====== Provided data

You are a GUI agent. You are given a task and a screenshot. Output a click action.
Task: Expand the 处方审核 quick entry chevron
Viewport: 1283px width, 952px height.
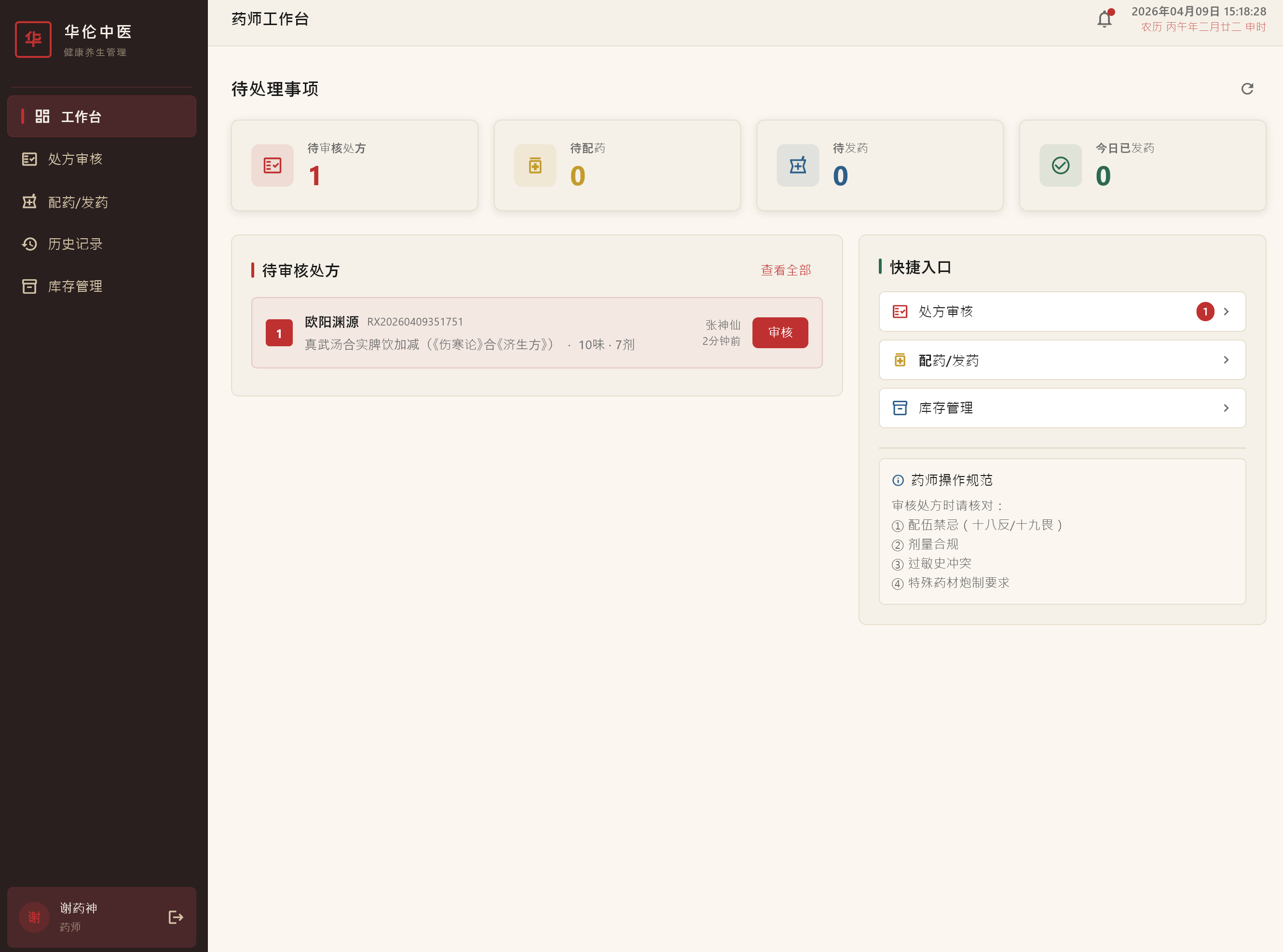coord(1226,312)
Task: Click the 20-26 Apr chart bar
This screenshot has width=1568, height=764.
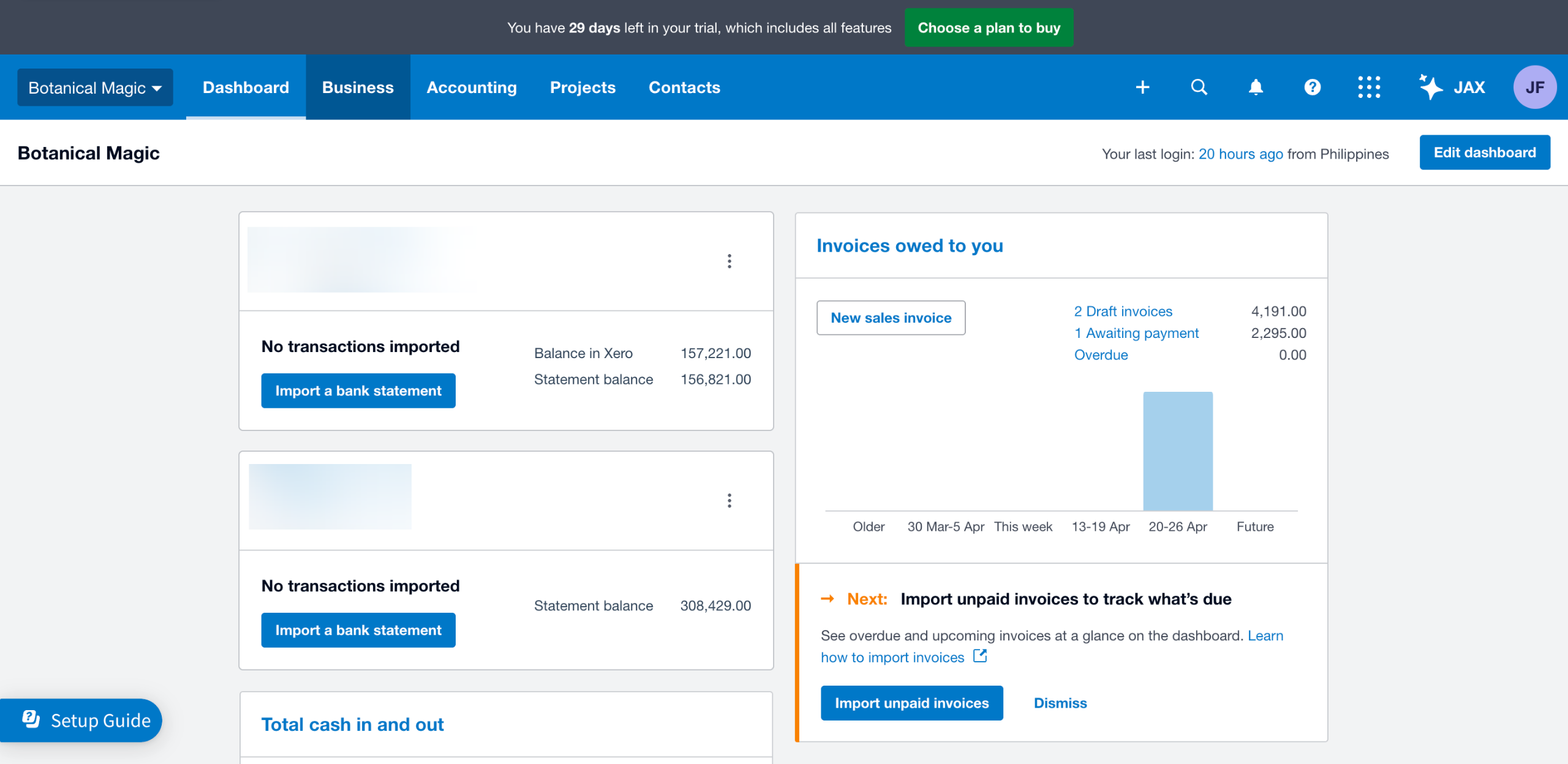Action: pos(1177,451)
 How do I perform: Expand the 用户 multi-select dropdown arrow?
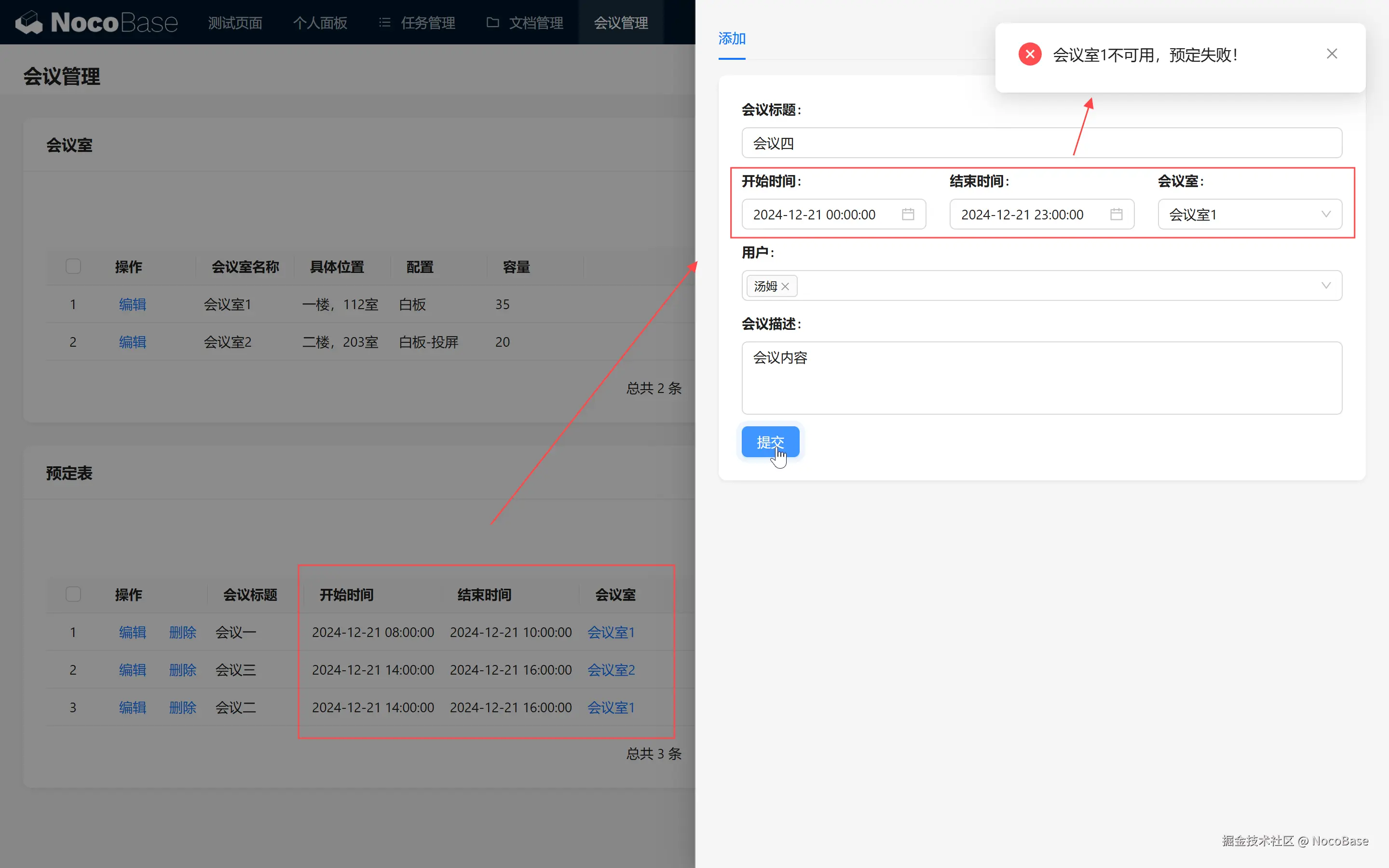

============

Instructions for the task |
Output all of the listing above, exactly as given, but without its pictures.

Task solution |
You are a GUI agent. You are given a task and a screenshot. Output a click action.
Task: Expand the 处方审核 quick entry chevron
Viewport: 1283px width, 952px height.
coord(1226,312)
Task: Click the 20-26 Apr chart bar
This screenshot has width=1568, height=764.
Action: pos(1177,451)
 How do I perform: Expand the 用户 multi-select dropdown arrow?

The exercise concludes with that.